Is a cognitive‑inspired two‑tier memory system for LLM agents viable?
I’ve been working on a memory library for LLM agents that tries to control context size by creating a short term and long term memory store (I am running on limited hardware so context size is a main concern). It’s not another RAG pipeline; it’s a stateful, resource-aware system that manages memory across two tiers using pluggable vector storage and indexing:
* **Short‑Term Memory (STM)**: volatile, fast, with FIFO eviction and pluggable vector indexes (HNSW, FAISS, brute‑force). Stores raw conversation traces, tool calls, etc.
* **Long‑Term Memory (LTM)**: persistent, distilled knowledge. Low‑saliency traces are periodically consolidated (e.g., concatenation or LLM summarization) into knowledge items and moved to LTM.
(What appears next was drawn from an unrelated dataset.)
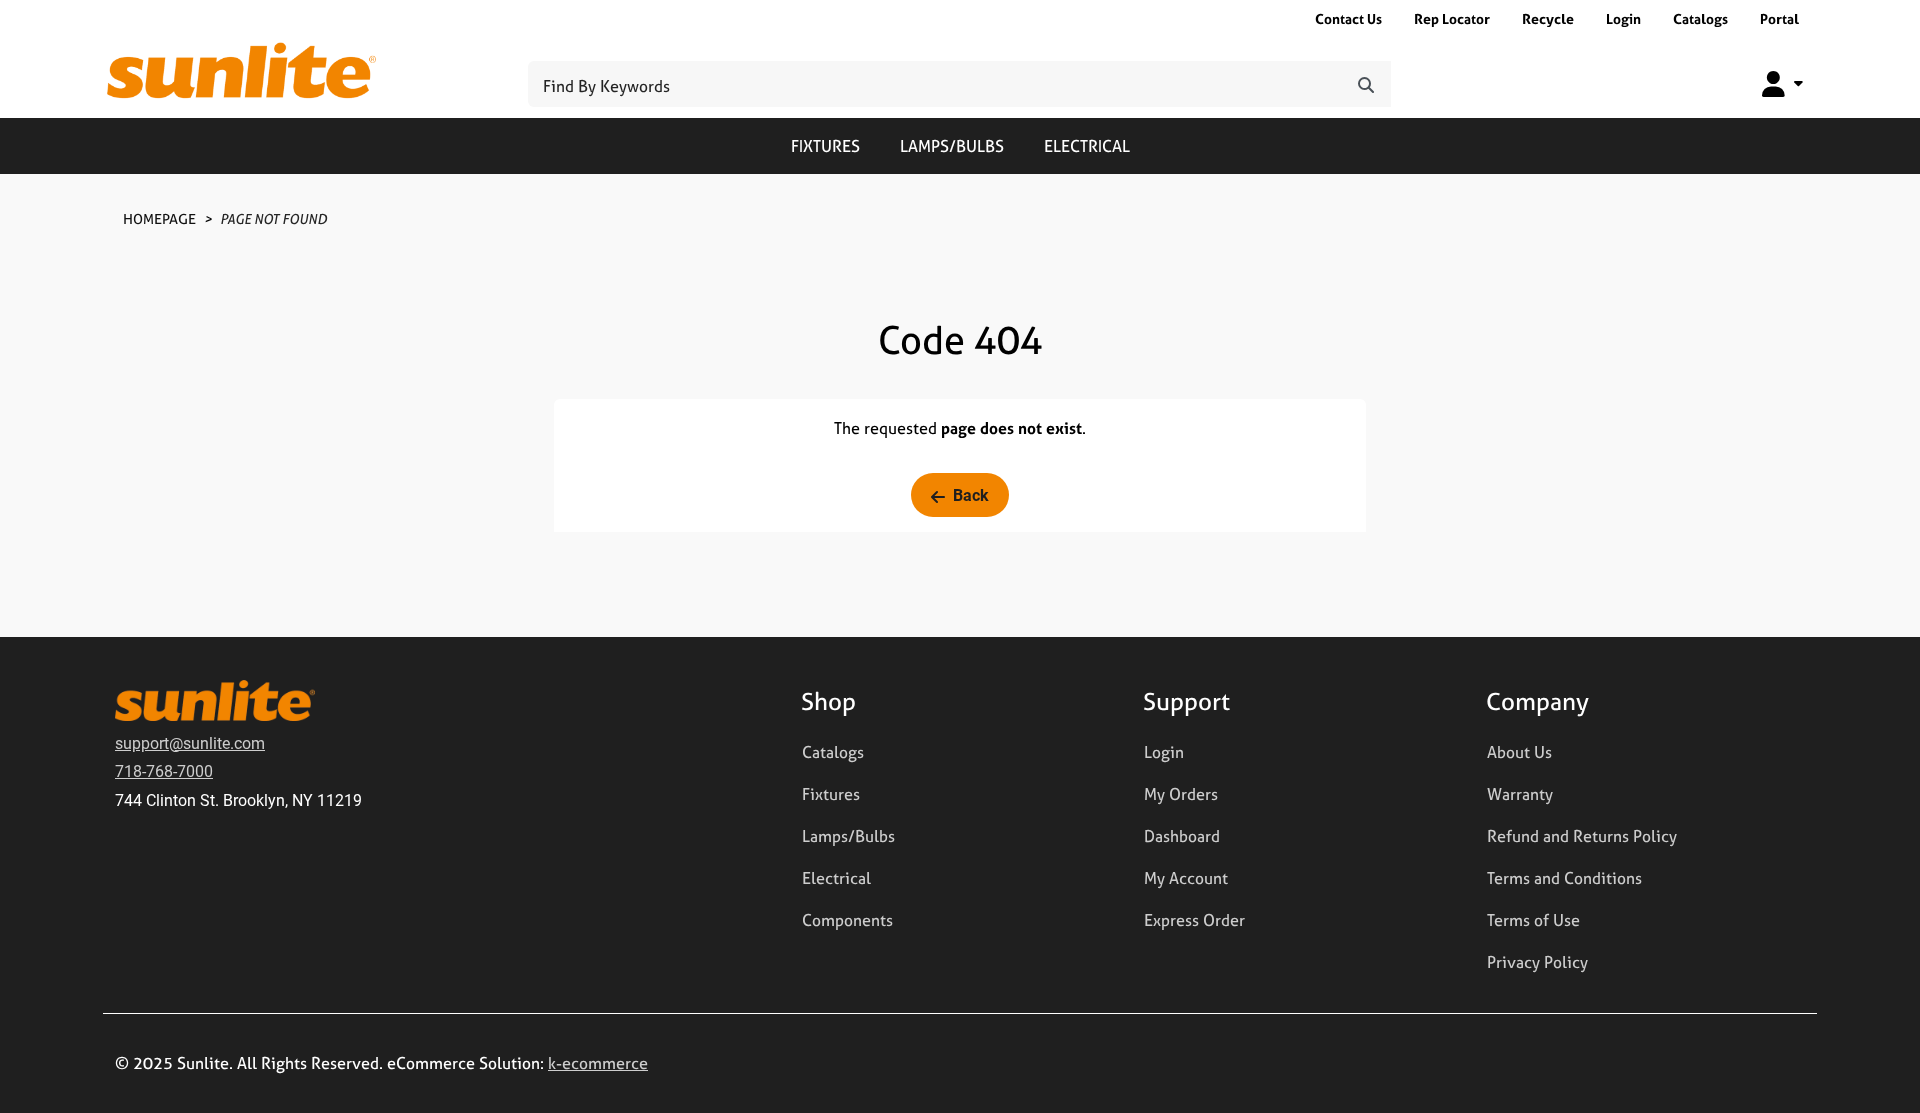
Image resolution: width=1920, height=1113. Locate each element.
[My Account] (1782, 83)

**Saliency scoring** uses a weighted RIF model (Recency, Importance, Frequency). The system monitors resource pressure (e.g., RAM/VRAM) and triggers consolidation automatically when pressure exceeds a threshold (e.g., 85%).
What I’m unsure about:
Does this approach already exist in a mature library? (I’ve seen MemGPT, Zep, but they seem more focused on summarization or sliding windows.)
Is the saliency‑based consolidation actually useful, or is simple FIFO + time‑based summarization enough?
Are there known pitfalls with using HNSW for STM (e.g., high update frequency, deletions)?
Would you use something like this?
Thanks!
Source:
It was originally written in Java and I am working on porting to python.